(Extracted data entries)
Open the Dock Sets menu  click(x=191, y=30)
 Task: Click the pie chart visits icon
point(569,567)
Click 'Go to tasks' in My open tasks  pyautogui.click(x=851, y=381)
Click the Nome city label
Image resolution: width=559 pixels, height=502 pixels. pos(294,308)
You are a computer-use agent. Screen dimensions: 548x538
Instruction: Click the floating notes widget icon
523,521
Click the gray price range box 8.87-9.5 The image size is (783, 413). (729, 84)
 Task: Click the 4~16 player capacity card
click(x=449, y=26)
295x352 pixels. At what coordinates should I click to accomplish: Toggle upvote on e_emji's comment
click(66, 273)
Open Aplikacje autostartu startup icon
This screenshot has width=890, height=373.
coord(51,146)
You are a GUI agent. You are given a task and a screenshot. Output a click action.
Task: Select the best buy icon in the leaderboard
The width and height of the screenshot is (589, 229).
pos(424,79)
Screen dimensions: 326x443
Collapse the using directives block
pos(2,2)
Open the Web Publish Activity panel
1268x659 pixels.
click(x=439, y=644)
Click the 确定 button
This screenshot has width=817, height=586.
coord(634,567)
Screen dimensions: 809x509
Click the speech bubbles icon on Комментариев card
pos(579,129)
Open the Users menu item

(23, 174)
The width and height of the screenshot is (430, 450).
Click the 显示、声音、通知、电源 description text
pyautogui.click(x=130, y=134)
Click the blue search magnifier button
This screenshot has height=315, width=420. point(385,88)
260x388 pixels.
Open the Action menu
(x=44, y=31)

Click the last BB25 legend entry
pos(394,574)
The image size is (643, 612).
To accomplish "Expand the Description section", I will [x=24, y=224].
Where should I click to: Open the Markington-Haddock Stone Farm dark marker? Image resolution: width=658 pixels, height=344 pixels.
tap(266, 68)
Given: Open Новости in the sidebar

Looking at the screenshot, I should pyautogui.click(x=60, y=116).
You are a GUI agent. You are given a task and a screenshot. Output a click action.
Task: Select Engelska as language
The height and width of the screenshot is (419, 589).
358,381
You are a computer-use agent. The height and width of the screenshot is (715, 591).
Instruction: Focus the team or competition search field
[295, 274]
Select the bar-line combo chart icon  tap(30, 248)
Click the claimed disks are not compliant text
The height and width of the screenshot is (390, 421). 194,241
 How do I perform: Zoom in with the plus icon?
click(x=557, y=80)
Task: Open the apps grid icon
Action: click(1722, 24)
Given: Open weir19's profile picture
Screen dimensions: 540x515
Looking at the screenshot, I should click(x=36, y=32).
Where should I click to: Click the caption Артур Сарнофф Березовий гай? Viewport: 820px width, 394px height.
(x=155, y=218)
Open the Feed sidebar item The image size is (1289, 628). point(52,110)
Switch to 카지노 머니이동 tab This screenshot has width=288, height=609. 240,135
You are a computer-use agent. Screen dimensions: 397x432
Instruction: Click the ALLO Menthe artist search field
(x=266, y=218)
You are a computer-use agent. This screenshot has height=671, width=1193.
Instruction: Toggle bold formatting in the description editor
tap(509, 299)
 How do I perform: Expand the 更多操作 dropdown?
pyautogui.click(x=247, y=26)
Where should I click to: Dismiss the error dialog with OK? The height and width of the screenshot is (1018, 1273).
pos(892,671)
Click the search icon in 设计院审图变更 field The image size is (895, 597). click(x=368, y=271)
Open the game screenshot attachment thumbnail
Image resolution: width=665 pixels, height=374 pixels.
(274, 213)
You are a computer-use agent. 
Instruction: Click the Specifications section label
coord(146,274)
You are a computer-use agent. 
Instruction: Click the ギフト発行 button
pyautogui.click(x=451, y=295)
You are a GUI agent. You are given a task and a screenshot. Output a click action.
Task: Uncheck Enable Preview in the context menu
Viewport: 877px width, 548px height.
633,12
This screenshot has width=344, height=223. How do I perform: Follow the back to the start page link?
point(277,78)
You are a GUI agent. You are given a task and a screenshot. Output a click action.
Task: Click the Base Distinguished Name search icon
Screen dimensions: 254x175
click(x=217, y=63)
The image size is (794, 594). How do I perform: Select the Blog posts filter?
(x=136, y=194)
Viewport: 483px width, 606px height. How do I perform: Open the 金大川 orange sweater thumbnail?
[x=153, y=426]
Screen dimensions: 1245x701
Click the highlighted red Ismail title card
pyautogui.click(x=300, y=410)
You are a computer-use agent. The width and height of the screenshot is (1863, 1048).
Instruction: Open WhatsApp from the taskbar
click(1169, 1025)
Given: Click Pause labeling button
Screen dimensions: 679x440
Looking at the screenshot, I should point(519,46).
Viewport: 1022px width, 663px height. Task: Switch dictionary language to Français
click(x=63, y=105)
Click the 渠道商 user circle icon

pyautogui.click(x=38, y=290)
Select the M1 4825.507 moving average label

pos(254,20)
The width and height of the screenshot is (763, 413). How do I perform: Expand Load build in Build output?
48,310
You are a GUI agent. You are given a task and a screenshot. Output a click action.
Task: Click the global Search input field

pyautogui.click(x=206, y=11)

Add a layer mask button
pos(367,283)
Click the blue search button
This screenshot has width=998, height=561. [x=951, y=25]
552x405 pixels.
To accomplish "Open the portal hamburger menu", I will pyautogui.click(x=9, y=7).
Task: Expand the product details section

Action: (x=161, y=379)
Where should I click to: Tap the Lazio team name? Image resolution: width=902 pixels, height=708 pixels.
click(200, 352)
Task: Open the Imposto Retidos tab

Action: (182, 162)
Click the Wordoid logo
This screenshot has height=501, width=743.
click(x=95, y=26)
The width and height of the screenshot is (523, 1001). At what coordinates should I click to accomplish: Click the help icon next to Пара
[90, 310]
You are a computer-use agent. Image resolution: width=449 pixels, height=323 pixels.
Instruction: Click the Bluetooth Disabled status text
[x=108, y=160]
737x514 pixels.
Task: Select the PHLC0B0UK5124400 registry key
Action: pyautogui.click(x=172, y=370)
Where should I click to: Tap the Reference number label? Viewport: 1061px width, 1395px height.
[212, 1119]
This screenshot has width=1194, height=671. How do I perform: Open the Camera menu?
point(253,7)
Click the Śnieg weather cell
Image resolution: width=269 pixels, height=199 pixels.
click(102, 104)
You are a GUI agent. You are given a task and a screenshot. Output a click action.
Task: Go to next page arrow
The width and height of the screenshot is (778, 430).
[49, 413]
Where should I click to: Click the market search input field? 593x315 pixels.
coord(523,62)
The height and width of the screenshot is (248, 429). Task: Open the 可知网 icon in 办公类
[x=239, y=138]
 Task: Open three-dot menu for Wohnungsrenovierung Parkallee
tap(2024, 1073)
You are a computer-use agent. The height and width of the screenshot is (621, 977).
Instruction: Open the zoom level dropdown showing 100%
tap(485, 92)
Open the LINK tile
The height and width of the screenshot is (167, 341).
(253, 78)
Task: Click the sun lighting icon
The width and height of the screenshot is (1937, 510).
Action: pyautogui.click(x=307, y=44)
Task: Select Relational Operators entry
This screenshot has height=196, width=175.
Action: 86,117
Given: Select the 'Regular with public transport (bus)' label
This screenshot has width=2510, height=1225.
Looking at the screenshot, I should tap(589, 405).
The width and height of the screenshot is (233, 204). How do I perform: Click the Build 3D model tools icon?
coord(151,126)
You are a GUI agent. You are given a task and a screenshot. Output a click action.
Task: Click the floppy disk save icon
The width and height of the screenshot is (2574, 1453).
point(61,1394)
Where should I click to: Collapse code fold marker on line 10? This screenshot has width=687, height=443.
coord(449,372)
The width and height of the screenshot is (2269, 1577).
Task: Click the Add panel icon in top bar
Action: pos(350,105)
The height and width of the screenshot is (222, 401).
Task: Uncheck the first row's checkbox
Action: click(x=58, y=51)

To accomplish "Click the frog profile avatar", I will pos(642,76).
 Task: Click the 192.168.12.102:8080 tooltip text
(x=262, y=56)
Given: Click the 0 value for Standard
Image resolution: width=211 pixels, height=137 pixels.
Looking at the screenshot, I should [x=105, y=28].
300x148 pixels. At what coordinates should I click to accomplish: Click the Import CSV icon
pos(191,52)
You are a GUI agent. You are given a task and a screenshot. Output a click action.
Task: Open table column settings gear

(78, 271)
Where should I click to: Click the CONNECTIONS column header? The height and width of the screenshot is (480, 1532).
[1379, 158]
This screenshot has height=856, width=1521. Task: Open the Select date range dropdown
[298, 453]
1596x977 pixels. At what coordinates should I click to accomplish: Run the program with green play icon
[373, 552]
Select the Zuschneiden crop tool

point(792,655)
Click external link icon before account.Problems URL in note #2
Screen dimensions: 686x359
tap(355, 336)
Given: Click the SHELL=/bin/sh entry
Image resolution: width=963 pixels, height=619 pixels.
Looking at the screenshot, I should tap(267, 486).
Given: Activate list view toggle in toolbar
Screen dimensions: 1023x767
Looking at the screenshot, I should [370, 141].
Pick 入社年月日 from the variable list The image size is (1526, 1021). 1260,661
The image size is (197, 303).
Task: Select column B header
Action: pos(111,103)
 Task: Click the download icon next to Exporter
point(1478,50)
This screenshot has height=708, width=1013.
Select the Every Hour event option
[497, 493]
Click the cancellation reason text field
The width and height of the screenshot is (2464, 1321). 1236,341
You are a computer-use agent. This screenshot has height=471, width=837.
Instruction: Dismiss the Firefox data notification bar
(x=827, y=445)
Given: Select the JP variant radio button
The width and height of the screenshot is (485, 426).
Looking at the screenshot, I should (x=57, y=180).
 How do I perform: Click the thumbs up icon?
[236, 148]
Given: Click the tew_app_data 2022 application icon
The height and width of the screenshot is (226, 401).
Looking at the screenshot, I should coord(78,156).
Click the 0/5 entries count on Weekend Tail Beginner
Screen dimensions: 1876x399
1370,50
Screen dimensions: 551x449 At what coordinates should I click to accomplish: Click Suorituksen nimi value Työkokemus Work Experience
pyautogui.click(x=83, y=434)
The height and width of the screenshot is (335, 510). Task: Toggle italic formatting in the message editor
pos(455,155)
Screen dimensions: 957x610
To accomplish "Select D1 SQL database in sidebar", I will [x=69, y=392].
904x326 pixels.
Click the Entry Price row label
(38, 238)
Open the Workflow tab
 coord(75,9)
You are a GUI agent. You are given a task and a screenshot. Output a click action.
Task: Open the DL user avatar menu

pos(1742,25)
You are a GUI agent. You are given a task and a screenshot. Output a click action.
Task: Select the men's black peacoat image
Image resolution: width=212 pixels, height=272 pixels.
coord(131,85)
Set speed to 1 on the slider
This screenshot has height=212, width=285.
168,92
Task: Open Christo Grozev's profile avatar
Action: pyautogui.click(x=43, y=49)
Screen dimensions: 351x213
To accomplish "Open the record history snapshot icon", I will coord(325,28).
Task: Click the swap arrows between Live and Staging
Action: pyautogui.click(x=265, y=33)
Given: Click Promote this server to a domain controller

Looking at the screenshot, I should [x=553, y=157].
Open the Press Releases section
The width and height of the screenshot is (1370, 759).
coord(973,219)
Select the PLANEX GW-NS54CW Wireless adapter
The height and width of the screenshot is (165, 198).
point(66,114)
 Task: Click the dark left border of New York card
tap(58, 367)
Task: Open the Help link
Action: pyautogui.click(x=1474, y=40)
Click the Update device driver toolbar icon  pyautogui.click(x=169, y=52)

▶ **OBJECTIVE**: Retype the lines of the listing from the line containing "Task: Click the download" up to and including the line containing "(x=827, y=445)", keeping each one identical to the original.

▶ **ANSWER TO THE PROBLEM**:
 Task: Click the download icon next to Exporter
point(1478,50)
This screenshot has height=708, width=1013.
Select the Every Hour event option
[497, 493]
Click the cancellation reason text field
The width and height of the screenshot is (2464, 1321). 1236,341
You are a computer-use agent. This screenshot has height=471, width=837.
Instruction: Dismiss the Firefox data notification bar
(x=827, y=445)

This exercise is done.